The Parade article mentions a Federal pilot program that I didn't know about--two cities and two counties have been chosen as places to model--demonstration towns--the development of a bicycling-supportive community. From the article:

The Federal Highway Administration has launched a pilot program with an aim to make roads safer and more enjoyable. More than $90 million has been allocated to four communities—Columbia, Minneapolis, Sheboygan County, Wis., and Marin County, Calif. Each will receive about $22.5 million to make them more bicycle- and pedestrian-friendly.

With the support of Sen. Christopher S. Bond (R., Mo.), who helped launch the program, Hindman recently ordered concrete bike paths alongside Columbia’s streets, rejiggered major intersections for bike safety, and turned existing residential streets into “bike boulevards” with painted bike lanes and obstacles to slow down cars.

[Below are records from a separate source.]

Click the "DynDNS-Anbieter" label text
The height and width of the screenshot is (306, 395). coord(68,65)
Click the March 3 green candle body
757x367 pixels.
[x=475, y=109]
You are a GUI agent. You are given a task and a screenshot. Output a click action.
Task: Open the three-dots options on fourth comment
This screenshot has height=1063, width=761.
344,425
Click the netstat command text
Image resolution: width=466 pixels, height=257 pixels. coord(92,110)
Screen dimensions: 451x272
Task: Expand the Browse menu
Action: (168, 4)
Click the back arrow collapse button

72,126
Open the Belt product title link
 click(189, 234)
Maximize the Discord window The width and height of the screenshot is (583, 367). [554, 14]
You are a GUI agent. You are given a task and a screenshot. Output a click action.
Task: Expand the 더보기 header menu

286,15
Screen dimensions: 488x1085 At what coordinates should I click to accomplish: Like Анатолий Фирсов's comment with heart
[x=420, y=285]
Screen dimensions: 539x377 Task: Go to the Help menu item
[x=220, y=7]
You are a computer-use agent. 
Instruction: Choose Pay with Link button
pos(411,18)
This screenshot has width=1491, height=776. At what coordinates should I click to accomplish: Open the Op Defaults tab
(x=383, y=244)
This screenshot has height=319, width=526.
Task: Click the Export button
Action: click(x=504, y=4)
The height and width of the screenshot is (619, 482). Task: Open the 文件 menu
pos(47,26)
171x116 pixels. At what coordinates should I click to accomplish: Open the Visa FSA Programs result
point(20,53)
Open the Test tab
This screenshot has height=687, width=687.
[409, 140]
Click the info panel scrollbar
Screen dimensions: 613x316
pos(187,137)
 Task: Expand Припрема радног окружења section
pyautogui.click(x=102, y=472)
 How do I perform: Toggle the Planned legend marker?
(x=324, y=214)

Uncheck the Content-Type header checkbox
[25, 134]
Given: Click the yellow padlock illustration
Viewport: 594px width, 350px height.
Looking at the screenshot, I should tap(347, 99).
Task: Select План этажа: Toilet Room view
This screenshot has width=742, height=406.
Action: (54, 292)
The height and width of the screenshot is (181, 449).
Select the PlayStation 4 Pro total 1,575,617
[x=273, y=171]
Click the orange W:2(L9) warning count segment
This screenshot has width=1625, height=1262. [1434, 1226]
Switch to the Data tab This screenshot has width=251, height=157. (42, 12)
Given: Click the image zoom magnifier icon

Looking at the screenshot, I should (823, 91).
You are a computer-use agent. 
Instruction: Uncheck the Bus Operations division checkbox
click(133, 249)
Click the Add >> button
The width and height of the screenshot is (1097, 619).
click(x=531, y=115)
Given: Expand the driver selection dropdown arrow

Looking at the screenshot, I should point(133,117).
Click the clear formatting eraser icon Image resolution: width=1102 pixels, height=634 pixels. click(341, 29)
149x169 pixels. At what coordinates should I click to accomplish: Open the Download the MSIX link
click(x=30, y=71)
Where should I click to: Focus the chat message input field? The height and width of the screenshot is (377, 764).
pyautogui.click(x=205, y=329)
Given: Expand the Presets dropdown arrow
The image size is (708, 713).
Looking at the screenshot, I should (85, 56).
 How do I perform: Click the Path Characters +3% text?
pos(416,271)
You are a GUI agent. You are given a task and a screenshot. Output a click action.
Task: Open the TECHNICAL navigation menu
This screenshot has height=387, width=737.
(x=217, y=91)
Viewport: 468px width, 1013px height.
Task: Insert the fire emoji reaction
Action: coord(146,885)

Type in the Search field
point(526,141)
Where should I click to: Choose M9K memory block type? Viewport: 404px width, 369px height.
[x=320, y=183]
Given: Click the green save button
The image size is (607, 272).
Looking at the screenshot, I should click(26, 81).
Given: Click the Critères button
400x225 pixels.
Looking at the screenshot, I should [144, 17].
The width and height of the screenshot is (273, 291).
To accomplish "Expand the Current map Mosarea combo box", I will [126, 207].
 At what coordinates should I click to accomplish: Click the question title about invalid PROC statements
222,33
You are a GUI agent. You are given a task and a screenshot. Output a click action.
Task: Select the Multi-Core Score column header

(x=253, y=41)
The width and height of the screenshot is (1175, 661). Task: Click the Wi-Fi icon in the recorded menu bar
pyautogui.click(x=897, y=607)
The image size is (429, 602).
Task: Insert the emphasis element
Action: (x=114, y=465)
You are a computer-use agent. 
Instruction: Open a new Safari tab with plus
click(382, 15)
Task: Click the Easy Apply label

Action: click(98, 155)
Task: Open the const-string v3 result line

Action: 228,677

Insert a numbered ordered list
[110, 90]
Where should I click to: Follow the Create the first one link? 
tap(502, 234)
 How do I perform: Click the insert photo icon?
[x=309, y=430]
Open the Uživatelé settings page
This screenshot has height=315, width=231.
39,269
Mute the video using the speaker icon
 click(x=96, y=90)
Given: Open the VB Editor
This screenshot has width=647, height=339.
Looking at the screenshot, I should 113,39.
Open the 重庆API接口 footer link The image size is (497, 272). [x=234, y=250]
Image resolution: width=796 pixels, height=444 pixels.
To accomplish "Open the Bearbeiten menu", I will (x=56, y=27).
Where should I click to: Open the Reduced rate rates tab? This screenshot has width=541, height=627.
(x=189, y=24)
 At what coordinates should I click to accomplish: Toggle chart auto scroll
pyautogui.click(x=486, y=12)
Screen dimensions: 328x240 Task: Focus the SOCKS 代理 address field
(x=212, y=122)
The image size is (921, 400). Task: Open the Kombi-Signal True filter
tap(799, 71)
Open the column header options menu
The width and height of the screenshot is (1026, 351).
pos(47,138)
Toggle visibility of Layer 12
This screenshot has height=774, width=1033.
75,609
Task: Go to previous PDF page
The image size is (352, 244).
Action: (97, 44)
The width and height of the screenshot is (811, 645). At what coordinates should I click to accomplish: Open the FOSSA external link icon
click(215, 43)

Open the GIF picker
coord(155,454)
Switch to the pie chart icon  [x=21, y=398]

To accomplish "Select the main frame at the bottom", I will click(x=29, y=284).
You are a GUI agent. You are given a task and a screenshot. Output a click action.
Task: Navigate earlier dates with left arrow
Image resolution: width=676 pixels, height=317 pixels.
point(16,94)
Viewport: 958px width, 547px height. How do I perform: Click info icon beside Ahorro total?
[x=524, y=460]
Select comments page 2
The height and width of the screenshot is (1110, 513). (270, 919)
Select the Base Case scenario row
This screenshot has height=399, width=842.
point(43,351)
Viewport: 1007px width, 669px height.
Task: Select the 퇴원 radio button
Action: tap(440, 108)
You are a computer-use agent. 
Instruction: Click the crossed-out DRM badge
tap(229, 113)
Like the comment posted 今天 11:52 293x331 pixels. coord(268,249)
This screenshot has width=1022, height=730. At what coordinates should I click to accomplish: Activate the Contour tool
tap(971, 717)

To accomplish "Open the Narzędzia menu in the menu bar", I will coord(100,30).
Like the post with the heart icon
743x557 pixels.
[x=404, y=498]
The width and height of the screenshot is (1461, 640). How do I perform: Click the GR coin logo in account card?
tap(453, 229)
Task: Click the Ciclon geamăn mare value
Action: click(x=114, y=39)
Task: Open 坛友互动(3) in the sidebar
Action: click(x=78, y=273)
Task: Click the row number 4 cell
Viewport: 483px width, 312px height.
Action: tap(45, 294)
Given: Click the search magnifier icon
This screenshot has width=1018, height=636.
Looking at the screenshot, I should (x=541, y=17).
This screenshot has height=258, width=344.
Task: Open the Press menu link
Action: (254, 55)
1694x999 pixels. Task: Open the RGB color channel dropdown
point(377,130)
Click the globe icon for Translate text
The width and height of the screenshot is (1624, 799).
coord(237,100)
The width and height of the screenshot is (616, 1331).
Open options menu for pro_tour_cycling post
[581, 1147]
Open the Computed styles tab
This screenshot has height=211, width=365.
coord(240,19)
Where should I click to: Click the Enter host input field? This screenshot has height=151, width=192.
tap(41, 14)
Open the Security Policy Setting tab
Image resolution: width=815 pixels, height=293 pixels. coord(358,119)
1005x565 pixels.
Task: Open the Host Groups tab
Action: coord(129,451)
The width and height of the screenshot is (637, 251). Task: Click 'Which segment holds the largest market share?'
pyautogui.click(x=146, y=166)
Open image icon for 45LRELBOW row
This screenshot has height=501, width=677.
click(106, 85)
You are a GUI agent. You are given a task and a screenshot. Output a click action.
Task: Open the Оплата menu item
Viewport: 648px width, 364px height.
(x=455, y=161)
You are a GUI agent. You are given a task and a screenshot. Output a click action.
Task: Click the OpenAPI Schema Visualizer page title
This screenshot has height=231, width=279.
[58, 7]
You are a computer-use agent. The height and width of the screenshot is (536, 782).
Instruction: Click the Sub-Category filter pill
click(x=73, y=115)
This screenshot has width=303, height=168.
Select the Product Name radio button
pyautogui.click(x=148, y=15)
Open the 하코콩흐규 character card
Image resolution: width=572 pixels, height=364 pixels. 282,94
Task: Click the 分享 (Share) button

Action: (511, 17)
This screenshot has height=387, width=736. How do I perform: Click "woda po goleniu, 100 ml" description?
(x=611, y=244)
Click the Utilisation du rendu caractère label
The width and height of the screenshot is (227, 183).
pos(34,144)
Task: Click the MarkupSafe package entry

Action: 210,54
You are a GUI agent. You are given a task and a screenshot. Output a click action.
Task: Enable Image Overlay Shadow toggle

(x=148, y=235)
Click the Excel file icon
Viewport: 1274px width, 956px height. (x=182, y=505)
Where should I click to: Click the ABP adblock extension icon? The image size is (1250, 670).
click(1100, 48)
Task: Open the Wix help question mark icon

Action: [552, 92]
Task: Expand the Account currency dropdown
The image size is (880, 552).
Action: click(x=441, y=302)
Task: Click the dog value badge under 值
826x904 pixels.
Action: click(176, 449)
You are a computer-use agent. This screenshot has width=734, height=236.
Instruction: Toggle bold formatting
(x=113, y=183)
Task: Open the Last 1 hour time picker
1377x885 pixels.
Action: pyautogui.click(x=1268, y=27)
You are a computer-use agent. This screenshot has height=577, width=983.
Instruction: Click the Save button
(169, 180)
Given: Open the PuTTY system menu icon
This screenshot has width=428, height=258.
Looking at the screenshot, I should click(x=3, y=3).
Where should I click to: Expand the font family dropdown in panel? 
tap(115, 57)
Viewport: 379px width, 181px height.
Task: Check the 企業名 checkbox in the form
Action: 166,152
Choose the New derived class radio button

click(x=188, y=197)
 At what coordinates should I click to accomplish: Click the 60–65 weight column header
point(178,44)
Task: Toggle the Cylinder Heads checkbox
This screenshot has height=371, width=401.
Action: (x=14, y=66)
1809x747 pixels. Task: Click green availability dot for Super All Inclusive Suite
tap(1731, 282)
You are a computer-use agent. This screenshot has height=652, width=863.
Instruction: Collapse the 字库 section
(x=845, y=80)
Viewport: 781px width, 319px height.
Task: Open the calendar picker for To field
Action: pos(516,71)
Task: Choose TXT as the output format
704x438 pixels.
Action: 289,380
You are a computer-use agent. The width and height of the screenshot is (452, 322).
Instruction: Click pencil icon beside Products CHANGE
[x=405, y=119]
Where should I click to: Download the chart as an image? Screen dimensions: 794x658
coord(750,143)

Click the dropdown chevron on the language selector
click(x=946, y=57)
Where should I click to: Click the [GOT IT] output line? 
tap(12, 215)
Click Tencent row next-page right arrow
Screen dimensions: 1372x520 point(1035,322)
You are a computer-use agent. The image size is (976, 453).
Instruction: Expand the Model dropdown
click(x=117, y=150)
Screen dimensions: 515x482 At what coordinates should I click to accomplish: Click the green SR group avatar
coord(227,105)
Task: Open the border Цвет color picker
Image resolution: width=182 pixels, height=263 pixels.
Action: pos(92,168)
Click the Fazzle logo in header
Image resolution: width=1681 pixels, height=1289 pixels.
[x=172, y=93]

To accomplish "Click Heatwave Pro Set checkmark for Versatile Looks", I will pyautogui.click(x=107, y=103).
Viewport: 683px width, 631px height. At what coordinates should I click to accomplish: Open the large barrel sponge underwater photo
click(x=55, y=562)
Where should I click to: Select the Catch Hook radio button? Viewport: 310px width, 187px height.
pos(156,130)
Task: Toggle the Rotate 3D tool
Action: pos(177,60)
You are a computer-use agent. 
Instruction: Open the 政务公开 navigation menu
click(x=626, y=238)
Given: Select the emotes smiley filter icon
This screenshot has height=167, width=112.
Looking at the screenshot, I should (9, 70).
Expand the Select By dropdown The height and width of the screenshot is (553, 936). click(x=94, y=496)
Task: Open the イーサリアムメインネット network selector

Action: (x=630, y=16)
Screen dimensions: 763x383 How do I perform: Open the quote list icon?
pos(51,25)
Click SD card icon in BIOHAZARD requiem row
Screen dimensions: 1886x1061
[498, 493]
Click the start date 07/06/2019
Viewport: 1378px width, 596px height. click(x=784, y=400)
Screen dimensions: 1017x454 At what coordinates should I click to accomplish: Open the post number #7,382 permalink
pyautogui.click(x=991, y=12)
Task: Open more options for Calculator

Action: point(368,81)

See these webpages from the FHWA: Nonmotorized Transportation Pilot Program and the Program Updates and Fact Sheets.

I know I will be delving into this program for insights into my current project. (There is so much to learn and figure out.)

It happens that last year, I wrote about a similar program, Cycle Towns, in the United Kingdom. That entry is reprinted below. I guess I have to take back my words as the US Department of Transportation is doing a "Cycle Towns" type of program.
Darwin Hindman, mayor of Columbia, Missouri
Darwin Hindman, Mayor of Columbia, Missouri. Parade Magazine photo.

And the Mayor of Columbia, Darwin Hindman, will be an inspiration as well. From the Parade Magazine article:

But Columbia’s most stalwart cyclist is probably the mayor. Hindman rides about 60 miles each week—to the grocery store, to meetings, and to the dog park, hauling his faithful mutt, Loki, in a bike trailer.

Hindman’s next goal is to connect every neighborhood to a bike path, in the hope that he can continue to wean citizens from auto-dependence. “If we could get people to use their bikes or walk on 20% of their short trips, I’d be delighted,” he says.

Not just eco-towns in the UK, but cycle towns too

(I have been thinking quite a bit about transformational delivery of government services. I wrote about it last month, in terms of Arlington County specifically, but there are other examples such as Tower Hamlets' repositioning of libraries into Idea Stores and the Live Baltimore resident attraction program. I was talking about this with a colleague yesterday, and she said it's not just about transforming how the government delivers services, but about transforming people. That point has to be made clearer going forward.)

The Evening Telegraph of Kettering, UK reports, in "We're in chase to be first of cycle towns" that:

Cycling England, which was set up by the Government in 2005, is looking for 10 towns and one city to be transformed into cycling towns after a successful trial in six towns across the country.

Also see Demonstration Towns from the Cycling England website (note that this appears to be a better program than Bicycling Magazine's Biketown, which is very much focused on individuals within communities, rather than communities and the bicycling-walking-urban design environment) and Cycling Towns of the Future conference, 21st November 2007

Imagine the U.S. Department of Transportation doing that, instead of the Secretary of Transportation stating that bicycling isn't transportation. See "The bicycle thief" from Salon.

This is comparable to the Conservative and Labour Party candidates for Mayor of London competing in part on which is more committed to bicycling. (See "Livingstone plan for street-corner cycle hire stands" from the Independent.)